I’m trying to implement a small ASP.NET MVC site which interacts with another site. In short, sessions are managed between the main site and satellite sites through tokens in the URL. I can specify the url format but I can’t remove the requirement that a session token is submitted as part of the URL.

I’m trying to work out how to set up the routing and am in a few minds here. I can’t decide which would be best, or if there is perhaps a better way to do it. The main ways I’m thinking:

routes.MapRoute("Main", "{controller}/{action}/{id}/{token}");

Gives URLs like http://mysite.com/Products/Detail/5/5f1c8bbf-d4f3-41f5-ac5f-48f5644a6d0f
Pro: mostly keeps with existing MVC convention for site nagivation
Con: Adds complication to routing when supporting defaults for ID and Action.

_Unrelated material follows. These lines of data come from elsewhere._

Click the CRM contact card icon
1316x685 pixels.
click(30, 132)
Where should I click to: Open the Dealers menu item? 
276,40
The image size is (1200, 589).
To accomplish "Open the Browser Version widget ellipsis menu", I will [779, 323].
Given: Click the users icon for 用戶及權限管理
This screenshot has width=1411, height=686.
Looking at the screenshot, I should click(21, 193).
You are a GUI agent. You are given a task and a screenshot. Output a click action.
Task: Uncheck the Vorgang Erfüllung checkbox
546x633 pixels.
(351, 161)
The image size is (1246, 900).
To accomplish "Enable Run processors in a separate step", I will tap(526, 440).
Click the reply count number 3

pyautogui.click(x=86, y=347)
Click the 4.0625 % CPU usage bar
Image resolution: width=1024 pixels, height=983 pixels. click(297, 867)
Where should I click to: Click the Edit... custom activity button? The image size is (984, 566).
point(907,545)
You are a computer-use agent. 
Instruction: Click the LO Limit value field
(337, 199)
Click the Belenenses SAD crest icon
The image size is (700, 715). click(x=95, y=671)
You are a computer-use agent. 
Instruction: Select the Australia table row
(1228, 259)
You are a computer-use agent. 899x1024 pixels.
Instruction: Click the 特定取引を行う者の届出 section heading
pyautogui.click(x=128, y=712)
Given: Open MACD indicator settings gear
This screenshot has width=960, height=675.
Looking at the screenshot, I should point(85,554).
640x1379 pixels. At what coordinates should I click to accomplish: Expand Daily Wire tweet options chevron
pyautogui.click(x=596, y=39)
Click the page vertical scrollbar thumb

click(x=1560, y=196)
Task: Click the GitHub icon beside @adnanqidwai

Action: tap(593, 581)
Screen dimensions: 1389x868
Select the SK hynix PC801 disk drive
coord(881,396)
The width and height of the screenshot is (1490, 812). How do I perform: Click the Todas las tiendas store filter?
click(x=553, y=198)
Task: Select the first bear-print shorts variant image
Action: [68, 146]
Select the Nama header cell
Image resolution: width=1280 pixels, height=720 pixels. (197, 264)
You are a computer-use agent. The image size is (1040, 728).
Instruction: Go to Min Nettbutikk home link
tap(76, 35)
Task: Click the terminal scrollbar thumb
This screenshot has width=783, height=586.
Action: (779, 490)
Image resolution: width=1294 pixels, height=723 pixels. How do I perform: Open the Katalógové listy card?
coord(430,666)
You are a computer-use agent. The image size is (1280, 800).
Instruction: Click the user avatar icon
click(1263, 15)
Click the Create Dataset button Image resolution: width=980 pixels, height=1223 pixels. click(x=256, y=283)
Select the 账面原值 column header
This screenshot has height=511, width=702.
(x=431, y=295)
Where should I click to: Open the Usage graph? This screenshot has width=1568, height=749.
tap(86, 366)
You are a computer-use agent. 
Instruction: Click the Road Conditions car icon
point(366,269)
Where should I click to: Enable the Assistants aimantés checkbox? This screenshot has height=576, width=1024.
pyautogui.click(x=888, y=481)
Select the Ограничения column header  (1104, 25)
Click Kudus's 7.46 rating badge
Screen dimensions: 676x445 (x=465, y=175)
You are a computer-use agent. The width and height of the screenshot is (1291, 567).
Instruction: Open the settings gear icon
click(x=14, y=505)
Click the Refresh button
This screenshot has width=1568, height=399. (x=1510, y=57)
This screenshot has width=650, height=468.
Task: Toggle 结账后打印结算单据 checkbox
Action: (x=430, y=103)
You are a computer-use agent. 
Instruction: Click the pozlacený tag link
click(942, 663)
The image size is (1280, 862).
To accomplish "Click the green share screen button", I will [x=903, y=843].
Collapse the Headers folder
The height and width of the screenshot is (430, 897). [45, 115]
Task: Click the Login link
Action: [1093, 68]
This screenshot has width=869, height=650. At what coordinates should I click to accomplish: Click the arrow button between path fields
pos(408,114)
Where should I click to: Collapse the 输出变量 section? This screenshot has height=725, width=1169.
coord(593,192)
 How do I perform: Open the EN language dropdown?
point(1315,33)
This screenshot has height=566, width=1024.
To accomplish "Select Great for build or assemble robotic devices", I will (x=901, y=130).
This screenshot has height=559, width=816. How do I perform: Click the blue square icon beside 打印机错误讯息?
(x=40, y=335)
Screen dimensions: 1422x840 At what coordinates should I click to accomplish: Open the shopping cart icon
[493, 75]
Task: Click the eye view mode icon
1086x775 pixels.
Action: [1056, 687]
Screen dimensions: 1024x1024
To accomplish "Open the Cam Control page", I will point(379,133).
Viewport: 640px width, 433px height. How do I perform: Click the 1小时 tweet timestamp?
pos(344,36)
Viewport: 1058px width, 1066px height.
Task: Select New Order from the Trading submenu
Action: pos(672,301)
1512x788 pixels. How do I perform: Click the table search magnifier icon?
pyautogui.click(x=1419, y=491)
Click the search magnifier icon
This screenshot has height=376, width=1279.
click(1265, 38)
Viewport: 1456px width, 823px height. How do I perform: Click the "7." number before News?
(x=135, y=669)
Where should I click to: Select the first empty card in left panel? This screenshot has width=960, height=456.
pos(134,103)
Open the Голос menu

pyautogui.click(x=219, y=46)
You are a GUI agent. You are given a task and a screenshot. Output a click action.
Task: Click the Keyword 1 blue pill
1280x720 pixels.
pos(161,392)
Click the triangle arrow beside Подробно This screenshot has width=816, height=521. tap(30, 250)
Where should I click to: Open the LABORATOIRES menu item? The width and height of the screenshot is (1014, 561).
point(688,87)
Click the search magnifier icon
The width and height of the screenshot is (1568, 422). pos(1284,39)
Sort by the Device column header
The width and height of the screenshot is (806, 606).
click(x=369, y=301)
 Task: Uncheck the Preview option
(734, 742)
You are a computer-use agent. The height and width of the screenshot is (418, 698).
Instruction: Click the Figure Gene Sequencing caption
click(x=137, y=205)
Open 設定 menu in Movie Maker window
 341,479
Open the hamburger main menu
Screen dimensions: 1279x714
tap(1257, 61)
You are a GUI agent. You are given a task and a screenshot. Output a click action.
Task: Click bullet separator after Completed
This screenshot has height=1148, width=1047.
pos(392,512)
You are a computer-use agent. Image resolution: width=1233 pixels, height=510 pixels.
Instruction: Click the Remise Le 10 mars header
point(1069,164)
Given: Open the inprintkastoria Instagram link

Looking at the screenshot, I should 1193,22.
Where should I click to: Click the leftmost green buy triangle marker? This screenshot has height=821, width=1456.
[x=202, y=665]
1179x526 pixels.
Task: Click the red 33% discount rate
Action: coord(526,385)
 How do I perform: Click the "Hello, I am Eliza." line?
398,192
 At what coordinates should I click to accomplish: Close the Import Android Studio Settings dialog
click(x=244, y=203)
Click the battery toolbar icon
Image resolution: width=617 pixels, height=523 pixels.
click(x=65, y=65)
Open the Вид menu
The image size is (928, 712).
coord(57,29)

routes.MapRoute("Main", "{token}/{controller}/{action}/{id}/");

Gives URLs like http://mysite.com/5f1c8bbf-d4f3-41f5-ac5f-48f5644a6d0f/Products/Detail/5
Pro: simplifies routing – can still apply action/id defaults as per standard MVC convention
Con: very “un-web-like” URLs. Requires regex to validate that the first variable is a valid GUID / token before moving on to next route in the table.

The other possibility coming to mind, passing sessions like:

http://mysite.com/Home/Index?session=5f1c8bbf-d4f3-41f5-ac5f-48f5644a6d0f

The related problem with that is I have a base class derived from Controller which all other secure pages are going through. The SecureController class overrides Execute() and checks for the validity of the token taken from the URL. Both approaches (GET and routing) seem like it would be easy enough to get the token within the controller Execute() function, but the GET approach feels kind of tacky whereas the routing approach feels like it’s, for lack of better explanation, breaking the elegance of the MVC routing design.

Has anyone else out there taken on a similar problem and had any particular successes or difficulties to share?